• Problem: Please copy the records again, starting at the line that contains "Screen dimensions: 900x437" and ending at the line that contains "coord(2186,139)", and include the requests. Adjust every coordinate in the answers by adding -24 to it.

• Data rows:
################

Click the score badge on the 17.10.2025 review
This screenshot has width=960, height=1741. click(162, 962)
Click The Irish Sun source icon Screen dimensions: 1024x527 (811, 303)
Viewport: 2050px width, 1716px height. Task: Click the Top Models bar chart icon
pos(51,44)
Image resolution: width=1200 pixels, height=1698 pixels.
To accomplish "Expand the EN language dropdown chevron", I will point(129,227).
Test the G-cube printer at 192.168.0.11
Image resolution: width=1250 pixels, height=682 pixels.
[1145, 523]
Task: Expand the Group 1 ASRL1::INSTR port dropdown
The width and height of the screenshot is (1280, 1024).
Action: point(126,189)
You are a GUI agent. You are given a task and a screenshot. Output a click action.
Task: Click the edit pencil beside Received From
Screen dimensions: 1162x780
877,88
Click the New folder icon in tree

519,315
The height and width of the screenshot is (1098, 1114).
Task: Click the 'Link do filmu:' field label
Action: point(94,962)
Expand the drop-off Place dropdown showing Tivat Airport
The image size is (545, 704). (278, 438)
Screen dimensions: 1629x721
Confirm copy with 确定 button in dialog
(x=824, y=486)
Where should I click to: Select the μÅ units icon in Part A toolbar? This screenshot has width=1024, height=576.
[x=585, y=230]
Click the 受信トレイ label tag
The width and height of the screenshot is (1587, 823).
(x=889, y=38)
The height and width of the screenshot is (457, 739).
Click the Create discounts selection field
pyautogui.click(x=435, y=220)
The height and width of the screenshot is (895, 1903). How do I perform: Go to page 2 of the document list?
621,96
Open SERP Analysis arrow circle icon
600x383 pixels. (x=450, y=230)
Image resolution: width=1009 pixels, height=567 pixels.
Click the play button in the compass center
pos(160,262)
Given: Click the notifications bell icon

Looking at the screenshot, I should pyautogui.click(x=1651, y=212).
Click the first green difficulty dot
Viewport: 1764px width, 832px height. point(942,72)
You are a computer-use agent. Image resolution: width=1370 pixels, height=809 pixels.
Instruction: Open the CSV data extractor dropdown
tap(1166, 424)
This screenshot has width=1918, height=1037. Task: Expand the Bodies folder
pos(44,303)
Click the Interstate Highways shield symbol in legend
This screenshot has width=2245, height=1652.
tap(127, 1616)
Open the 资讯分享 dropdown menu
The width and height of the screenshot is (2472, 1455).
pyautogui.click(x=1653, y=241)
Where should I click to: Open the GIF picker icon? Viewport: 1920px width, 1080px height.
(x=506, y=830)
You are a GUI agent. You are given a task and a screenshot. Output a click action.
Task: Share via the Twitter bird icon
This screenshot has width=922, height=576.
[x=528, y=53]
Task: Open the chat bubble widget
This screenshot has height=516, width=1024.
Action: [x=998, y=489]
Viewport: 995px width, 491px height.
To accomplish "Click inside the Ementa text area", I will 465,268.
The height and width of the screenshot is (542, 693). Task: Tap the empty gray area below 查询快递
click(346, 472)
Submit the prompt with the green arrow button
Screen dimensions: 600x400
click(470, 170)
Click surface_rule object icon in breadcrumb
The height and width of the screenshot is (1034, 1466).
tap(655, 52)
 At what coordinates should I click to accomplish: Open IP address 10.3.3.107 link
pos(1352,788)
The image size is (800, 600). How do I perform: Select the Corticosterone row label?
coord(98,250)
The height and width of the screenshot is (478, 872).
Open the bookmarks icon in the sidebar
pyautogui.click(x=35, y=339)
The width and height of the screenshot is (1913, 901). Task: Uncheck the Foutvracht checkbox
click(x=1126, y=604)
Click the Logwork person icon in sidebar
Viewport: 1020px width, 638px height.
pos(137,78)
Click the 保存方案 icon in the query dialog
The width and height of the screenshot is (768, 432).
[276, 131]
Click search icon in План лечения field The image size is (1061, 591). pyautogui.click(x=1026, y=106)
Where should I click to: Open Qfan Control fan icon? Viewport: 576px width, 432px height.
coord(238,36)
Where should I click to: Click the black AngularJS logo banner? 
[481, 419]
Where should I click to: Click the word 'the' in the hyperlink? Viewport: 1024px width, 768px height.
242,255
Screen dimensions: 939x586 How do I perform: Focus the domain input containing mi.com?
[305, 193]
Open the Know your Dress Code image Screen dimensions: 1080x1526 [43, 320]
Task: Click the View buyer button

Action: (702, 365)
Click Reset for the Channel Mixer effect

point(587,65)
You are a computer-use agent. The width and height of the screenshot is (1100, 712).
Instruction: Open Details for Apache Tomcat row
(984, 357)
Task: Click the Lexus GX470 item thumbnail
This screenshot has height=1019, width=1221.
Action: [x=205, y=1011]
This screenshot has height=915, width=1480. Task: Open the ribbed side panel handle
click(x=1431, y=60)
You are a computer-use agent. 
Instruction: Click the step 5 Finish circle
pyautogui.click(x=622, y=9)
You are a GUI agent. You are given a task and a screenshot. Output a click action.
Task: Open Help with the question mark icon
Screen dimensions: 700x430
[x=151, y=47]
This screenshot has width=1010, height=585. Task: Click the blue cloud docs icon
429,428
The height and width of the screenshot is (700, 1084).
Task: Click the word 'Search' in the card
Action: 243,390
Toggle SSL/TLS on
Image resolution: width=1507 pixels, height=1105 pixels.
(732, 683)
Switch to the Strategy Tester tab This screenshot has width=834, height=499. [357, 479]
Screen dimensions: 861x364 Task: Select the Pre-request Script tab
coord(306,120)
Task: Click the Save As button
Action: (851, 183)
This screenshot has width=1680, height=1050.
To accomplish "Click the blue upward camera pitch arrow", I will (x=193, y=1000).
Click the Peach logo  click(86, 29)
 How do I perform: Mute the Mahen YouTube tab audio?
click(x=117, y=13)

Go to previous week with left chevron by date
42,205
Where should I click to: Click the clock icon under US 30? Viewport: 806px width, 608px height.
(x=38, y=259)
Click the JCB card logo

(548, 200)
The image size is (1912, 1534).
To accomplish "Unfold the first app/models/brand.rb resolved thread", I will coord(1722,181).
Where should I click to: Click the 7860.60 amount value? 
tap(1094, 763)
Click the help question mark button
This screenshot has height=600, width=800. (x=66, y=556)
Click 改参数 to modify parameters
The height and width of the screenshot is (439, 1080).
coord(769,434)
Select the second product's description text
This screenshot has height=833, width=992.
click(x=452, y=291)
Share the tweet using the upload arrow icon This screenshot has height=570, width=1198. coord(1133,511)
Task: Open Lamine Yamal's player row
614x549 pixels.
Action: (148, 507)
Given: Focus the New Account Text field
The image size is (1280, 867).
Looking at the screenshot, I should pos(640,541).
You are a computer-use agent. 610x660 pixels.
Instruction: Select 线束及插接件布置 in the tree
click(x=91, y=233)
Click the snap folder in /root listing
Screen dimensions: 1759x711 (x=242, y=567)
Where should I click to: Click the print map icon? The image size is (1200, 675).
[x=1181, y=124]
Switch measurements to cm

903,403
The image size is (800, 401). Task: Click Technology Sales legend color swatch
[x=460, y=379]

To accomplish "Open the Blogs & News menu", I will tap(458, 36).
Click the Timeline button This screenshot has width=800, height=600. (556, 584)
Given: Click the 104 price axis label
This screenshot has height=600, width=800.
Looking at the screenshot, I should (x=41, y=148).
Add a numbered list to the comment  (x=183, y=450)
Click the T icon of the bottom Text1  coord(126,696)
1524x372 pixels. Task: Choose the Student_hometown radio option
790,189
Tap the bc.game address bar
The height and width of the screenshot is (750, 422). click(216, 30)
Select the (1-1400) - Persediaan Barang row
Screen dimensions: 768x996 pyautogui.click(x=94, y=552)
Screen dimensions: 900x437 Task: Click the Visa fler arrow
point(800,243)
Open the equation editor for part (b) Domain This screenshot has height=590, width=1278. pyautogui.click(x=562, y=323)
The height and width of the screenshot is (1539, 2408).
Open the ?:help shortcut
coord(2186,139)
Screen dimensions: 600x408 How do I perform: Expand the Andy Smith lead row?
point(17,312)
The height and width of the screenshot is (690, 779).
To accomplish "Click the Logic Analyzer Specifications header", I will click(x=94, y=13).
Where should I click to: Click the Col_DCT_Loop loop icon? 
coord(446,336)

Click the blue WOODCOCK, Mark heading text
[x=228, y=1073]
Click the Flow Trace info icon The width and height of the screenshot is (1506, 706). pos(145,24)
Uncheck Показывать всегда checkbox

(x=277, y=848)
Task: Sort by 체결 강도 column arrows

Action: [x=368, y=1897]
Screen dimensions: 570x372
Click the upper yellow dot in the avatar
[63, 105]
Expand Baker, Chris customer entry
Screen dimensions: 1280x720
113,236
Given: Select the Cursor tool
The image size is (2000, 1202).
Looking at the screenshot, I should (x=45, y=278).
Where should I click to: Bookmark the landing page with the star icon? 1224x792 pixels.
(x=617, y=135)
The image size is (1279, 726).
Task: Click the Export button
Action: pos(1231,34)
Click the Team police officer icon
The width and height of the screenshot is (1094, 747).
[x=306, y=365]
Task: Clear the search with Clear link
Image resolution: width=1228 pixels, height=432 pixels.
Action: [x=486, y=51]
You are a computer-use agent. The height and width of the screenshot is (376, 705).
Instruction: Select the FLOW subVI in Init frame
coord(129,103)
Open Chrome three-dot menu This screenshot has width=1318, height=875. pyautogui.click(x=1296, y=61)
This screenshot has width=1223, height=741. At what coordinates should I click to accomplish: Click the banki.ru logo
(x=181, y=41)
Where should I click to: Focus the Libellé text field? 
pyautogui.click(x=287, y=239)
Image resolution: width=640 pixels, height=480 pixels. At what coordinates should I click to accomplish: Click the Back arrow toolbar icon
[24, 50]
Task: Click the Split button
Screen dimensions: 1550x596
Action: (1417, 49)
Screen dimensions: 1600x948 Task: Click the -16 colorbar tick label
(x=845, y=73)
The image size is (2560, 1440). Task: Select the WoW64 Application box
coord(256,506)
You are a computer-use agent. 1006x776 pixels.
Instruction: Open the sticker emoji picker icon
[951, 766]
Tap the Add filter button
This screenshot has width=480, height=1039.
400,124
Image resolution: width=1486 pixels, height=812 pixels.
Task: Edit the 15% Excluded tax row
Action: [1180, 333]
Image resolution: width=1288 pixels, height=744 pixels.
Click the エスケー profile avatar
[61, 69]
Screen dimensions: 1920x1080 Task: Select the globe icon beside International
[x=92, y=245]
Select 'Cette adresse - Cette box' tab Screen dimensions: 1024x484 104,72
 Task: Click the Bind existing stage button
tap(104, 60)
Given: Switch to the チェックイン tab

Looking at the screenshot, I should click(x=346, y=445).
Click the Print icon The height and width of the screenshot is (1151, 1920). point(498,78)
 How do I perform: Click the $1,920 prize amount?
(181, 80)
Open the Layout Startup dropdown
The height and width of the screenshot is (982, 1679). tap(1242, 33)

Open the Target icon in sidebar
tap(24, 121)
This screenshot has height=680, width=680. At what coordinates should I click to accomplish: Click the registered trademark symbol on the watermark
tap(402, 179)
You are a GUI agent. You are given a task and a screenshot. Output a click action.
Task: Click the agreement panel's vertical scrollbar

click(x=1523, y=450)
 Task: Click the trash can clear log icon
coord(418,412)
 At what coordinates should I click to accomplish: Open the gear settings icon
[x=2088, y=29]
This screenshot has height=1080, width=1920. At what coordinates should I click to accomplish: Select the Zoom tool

################

• Result:
Screen dimensions: 900x437 Task: Click the Visa fler arrow
point(776,219)
Open the equation editor for part (b) Domain This screenshot has height=590, width=1278. pyautogui.click(x=538, y=299)
The height and width of the screenshot is (1539, 2408).
Open the ?:help shortcut
coord(2162,115)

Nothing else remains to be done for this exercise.